◆ **PROBLEM DETAILS**:
Nothing in the records may change. Print them all again.

[[ SUPPLIED MATERIAL open ]]

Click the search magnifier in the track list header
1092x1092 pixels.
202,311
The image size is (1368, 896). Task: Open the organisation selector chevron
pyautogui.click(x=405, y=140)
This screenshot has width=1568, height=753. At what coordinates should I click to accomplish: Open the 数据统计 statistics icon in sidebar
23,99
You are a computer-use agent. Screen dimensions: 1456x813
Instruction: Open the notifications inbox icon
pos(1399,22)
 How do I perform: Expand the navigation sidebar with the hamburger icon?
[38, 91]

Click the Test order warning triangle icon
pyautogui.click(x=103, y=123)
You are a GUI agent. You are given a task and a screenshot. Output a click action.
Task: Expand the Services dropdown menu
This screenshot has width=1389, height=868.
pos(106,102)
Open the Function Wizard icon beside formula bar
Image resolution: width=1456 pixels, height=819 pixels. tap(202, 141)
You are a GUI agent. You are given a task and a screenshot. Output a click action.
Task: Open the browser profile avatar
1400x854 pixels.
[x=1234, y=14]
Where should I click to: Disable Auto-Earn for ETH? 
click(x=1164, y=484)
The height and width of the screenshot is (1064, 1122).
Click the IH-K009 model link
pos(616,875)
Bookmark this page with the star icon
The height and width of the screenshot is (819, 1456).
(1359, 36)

[[ SUPPLIED MATERIAL closed ]]

◆ **COMPLETED TASK**:
Click the search magnifier in the track list header
1092x1092 pixels.
202,311
The image size is (1368, 896). Task: Open the organisation selector chevron
pyautogui.click(x=405, y=140)
This screenshot has width=1568, height=753. At what coordinates should I click to accomplish: Open the 数据统计 statistics icon in sidebar
23,99
You are a computer-use agent. Screen dimensions: 1456x813
Instruction: Open the notifications inbox icon
pos(1399,22)
 How do I perform: Expand the navigation sidebar with the hamburger icon?
[38, 91]

Click the Test order warning triangle icon
pyautogui.click(x=103, y=123)
You are a GUI agent. You are given a task and a screenshot. Output a click action.
Task: Expand the Services dropdown menu
This screenshot has width=1389, height=868.
pos(106,102)
Open the Function Wizard icon beside formula bar
Image resolution: width=1456 pixels, height=819 pixels. tap(202, 141)
You are a GUI agent. You are given a task and a screenshot. Output a click action.
Task: Open the browser profile avatar
1400x854 pixels.
[x=1234, y=14]
Where should I click to: Disable Auto-Earn for ETH? 
click(x=1164, y=484)
The height and width of the screenshot is (1064, 1122).
Click the IH-K009 model link
pos(616,875)
Bookmark this page with the star icon
The height and width of the screenshot is (819, 1456).
(1359, 36)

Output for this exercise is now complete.